═════ DOCUMENT PASSAGE ═════

Residual products becomes plant nutrition and phosphate
Digestate will, after fermentation, be further processed in the plant into an organic soil improver, with a low content of phosphate and nitrogen and a fixed, singular phosphate manure that can serve as raw material to the fertiliser sector. Another (wet) fraction is treated during various processes and filtrations and will eventually result in a liquid fertiliser and clean water. The nitrogen in that manure can replace chemical nitrogen as a fertiliser. The fertiliser is directly applied close to the roots of the crop by specially designed turf-care equipment and can because of this be used for precision techniques. Practical trials from 2018 show that this fertiliser can replace chemical fertilisers.
Phosphate to go to areas lacking it
The Netherlands has, because of the import of fodder, to deal with a phosphate surplus, but many areas elsewhere in the world know deficiencies. By regaining phosphate from animal manure in the Dutch agricultural sector, as a concentrated phosphate product, valuable raw material for fertiliser emerges. Because of this, also the volume of manure that has to be transported is reduced by 90%: so instead of ten vans only one has to be driving. After upgrading into fertiliser granules, phosphate can be delivered to areas with a deficit, of which there are still many in Europe.

═════ DATA SHOWN ═════

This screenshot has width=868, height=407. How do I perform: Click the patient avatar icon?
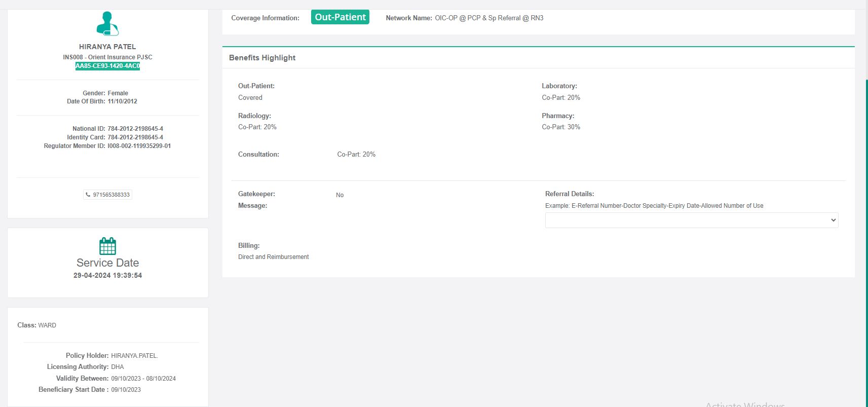[107, 24]
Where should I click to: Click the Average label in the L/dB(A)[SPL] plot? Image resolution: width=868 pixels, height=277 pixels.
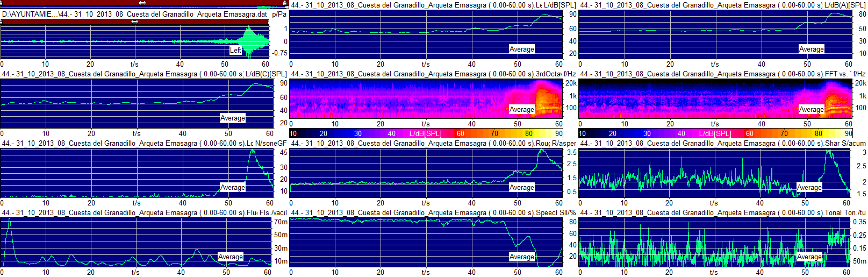coord(811,49)
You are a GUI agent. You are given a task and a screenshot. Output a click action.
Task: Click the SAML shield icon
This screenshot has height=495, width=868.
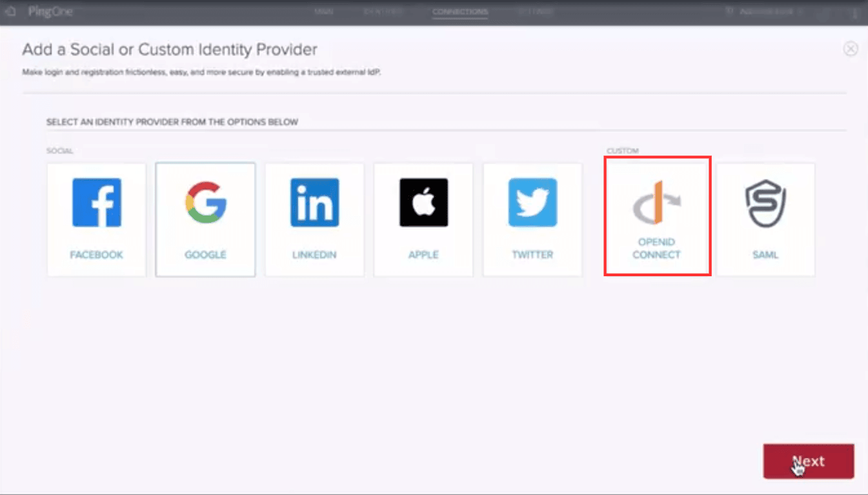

═════

# PROBLEMS AND TASKS
1. Transcribe the part of the passage on phosphate from manure that opens with the words containing "Phosphate to go" and closes with "many in Europe.".
2. According to the passage on phosphate from manure, by how much is the volume of manure that has to be transported reduced?
3. Please extend the passage on phosphate from manure, picking up after its final sentence.
The material was taken from a separate source.

# SET OF ANSWERS
1.
Phosphate to go to areas lacking it
The Netherlands has, because of the import of fodder, to deal with a phosphate surplus, but many areas elsewhere in the world know deficiencies. By regaining phosphate from animal manure in the Dutch agricultural sector, as a concentrated phosphate product, valuable raw material for fertiliser emerges. Because of this, also the volume of manure that has to be transported is reduced by 90%: so instead of ten vans only one has to be driving. After upgrading into fertiliser granules, phosphate can be delivered to areas with a deficit, of which there are still many in Europe.

2. By 90%.

3.
Research into circular and sustainable economy
The new plant contributes in this way to agricultural systems where nutrients from waste flows (manure, waste water, organic waste residues) are better utilized. Researchers of WUR are coordinating a large European Research Project called SYSTEMIC, in which, together with industry and other knowledge institutes, a transition to a more circular and sustainable economy can take shape. On five large-scale demonstration locations, among which Groot Zevert Vergisting BV, innovative solutions are actually being implemented. Scientific studies and evaluations will be carried out and published. Subjects are the course and possible improvement of the production process, the business cases and agricultural and environmental aspects.